HB20B-1002: Emergency Relief Programs for Child Care Sector
What: $45 million to prop up the child care industry in Colorado
Although it’s not money paid to families for direct childcare costs, it will go to ensure childcare professionals don’t have to close their doors. The state will administer the program. Money will be distributed to licensed professionals, with allowances made for businesses that are in the process of getting certified. Those in need of a license can go to the Colorado Office of Early Childhood for more information.
SB20B-1001: COVID-19 Relief Small and Minority Businesses Arts Organizations
What: $37 million in small business relief payments
$7.5 million for arts and entertainment
$4 million for the Minority Business Office
Although the state is setting aside a large sum of money for small business, the money will be targeted to businesses that have been impacted the most by pandemic restrictions. As of publication, Denver hasn’t yet received any money and city officials are waiting on guidance from the state on how they’re going to move forward. However, Leesly Leon from Denver’s Office of Economic Development said the city has the expertise and experience to get the funds distributed to businesses that need it the most.

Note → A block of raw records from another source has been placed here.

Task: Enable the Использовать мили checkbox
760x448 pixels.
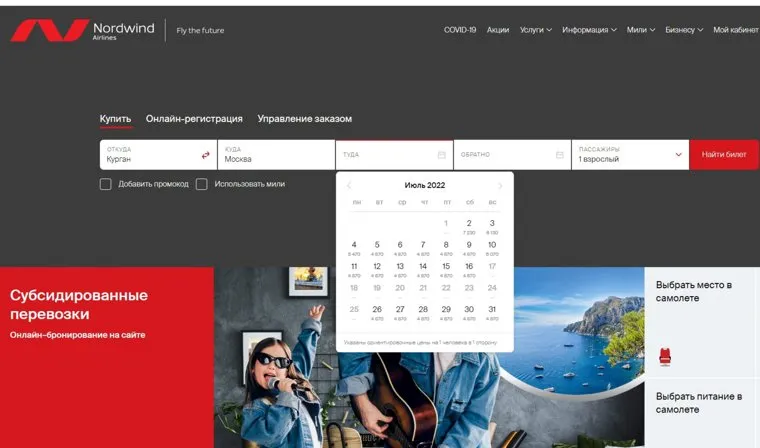Action: pyautogui.click(x=202, y=184)
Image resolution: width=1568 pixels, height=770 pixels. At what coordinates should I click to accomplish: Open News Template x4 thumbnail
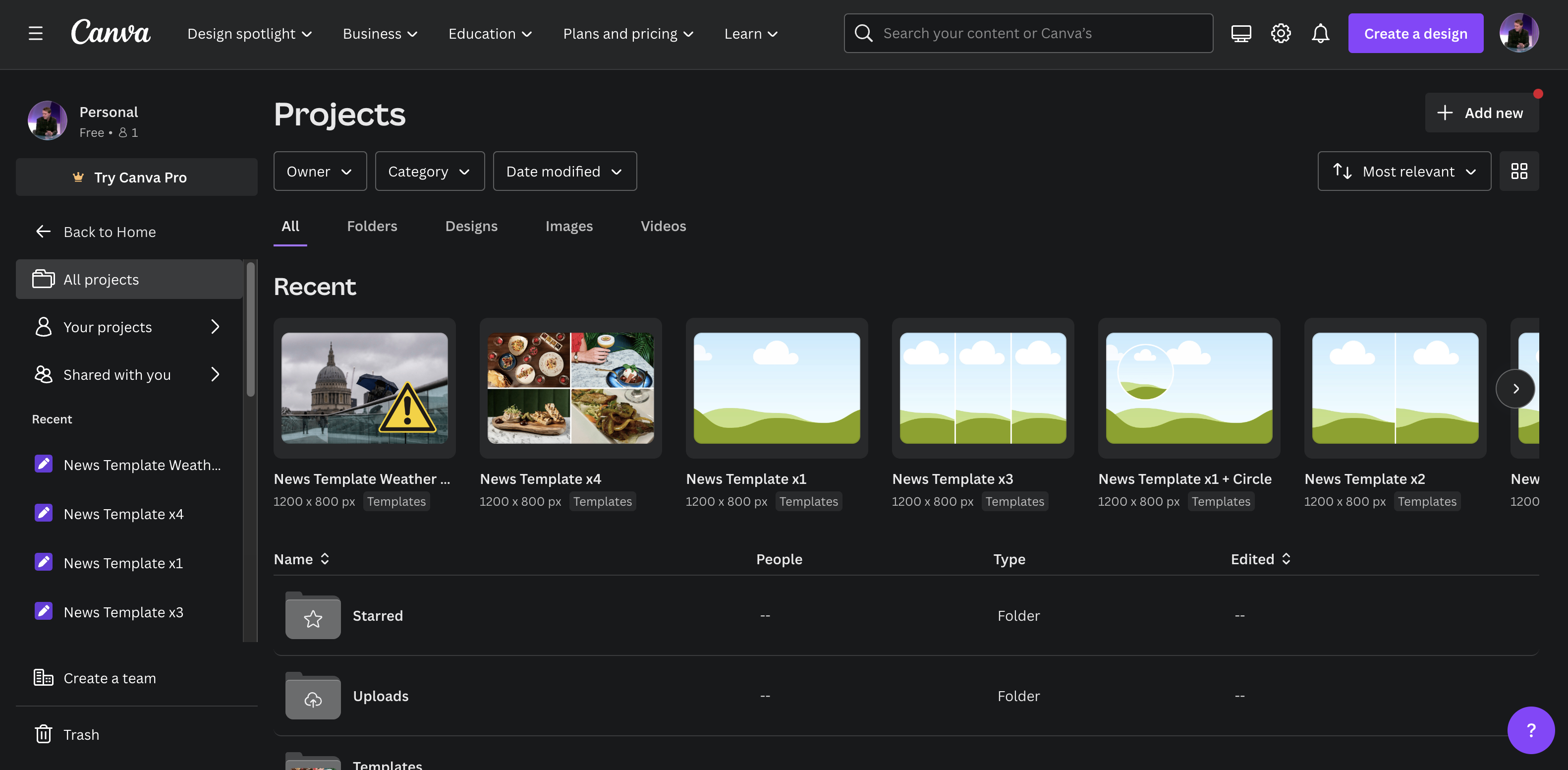[x=570, y=388]
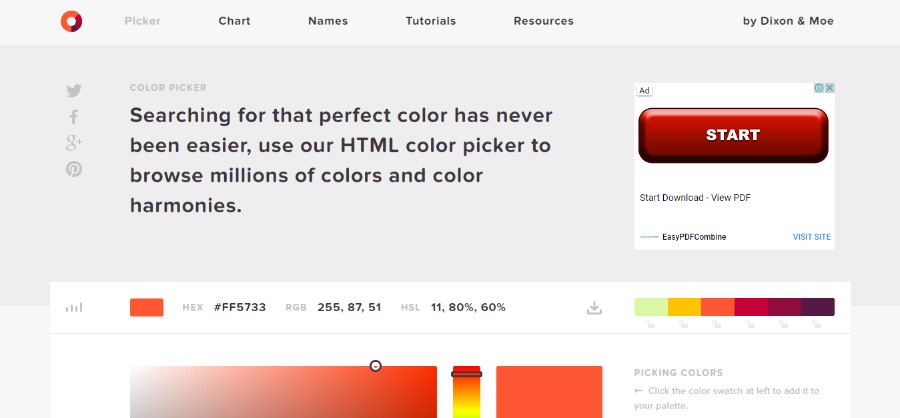Follow the VISIT SITE link
The width and height of the screenshot is (900, 418).
tap(812, 237)
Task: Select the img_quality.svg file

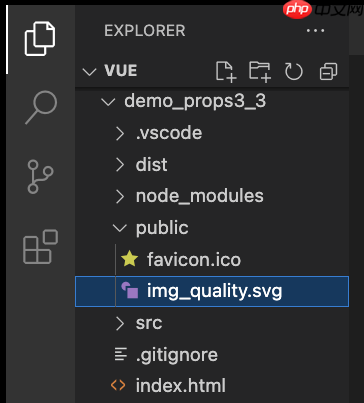Action: [x=212, y=291]
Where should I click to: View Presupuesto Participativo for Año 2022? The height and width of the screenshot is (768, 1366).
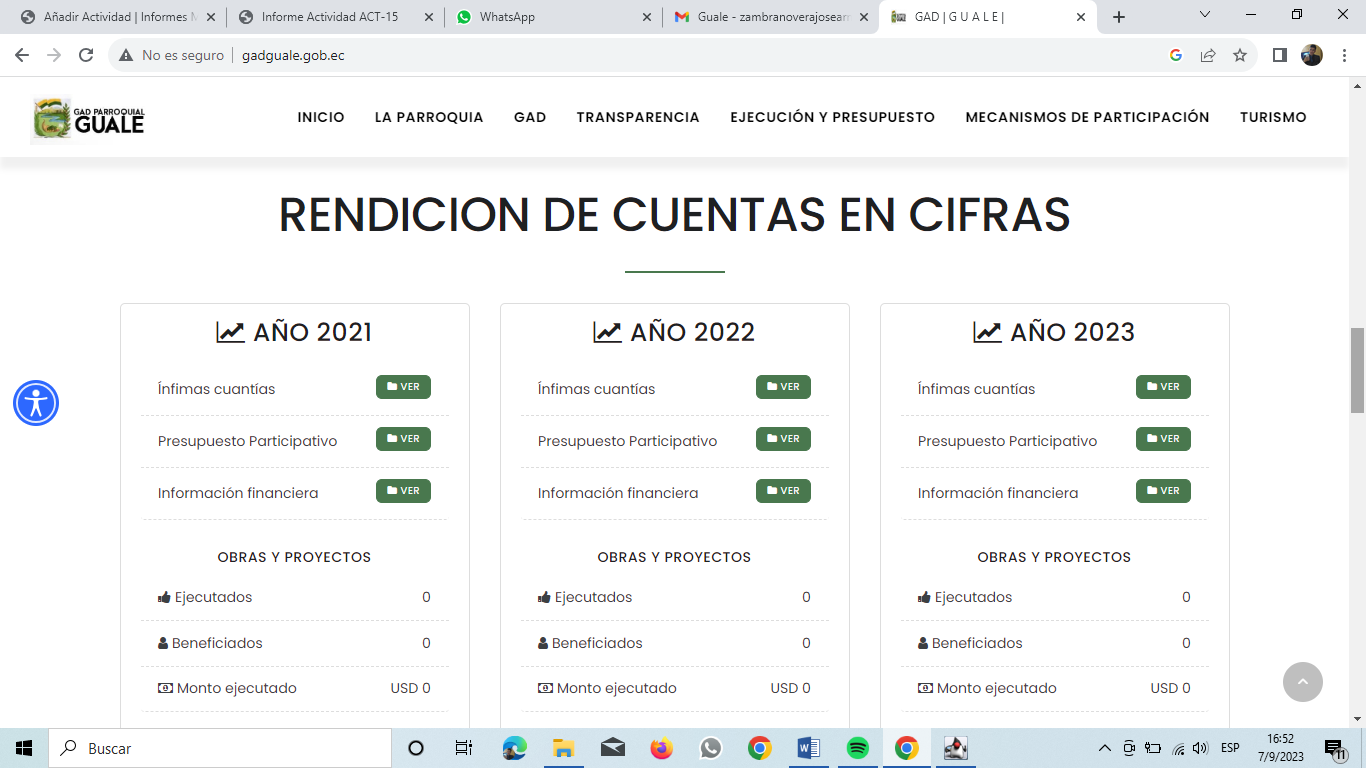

“We have had a model to help small businesses since March 19. So far we’ve deployed 10 million dollars, so we do have systems and processes that could be applied to this distribution of funds. But, that doesn’t mean it’s going to be the same programs,” she said.
Currently, the previous round of grant programs ended on Nov. 22, with all previous funds distributed by Dec. 4. City officials are due to attend a webinar with state officials to discuss how the grant process is going to work. Leon said that more information on the application process will become available closer to Jan. 8.
Businesses can expect to receive the following amounts once the money is made available. According to the bill:
- $3,500 for businesses that had less than $500,000 in sales in 2019.
- $5,000 for businesses with sales between $500k and $1 million.
- $7,000 for businesses with sales between $1-2.5 million.
Four million dollars is also being provided to the state’s Minority Business Office, with grants ranging between $5,000 and $8,000.
Although counties that violate the state’s public health orders won’t be eligible for the assistance, cities that are in good standing with health orders can still apply for the relief funds.